If you think this is a bit far fetched, remember the outhouse was once the norm,  and read on,

From the Miami Herald,

Pull over into the designated space. Turn off the engine. And enjoy the oceanfront view as you escalate in a glass elevator that takes you, while you are sitting in your car, to the front door of your apartment. No, this is not the latest Disney ride. The $560 million Jetsonesque tower will rise in Sunny Isles Beach. It likely will be the world’s first condominium complex with elevators that will take residents directly to their units while they are sitting in their cars.

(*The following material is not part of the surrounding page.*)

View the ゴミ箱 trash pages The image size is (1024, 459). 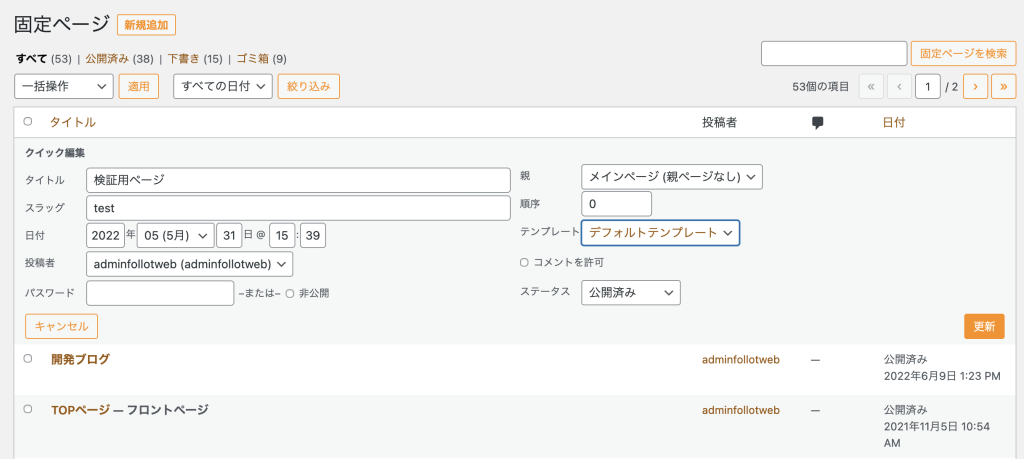pos(252,59)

From Germany,  http://www.carloft.com/v0/htdocs/index.php

Fed up with looking for somewhere to park? Afraid of your car being vandalized? Nervous about dark alleyways and gloomy underground car parks? Your worries are a thing of the past. Imagine living in a flat - but parking your car on the same floor! Using the special CarLift, within just two minutes you can be either zooming off or back in your own home again - a loft with unparalleled standards of safety, comfort and exclusiveness. The CarLift is a special elevator which takes you to the floor you live on without having to get out of your car. A transponder inside your car informs the CarLift that you're authorized to enter - and the CarLift knows which story to take you to.

Imagine the future, welcome to the future.

Cheers!
Peder
Mini-E #183, 35,000 sunshine powered miles

Sunday, November 6, 2011

The solution to pollution is elimination


“The solution to pollution is dilution”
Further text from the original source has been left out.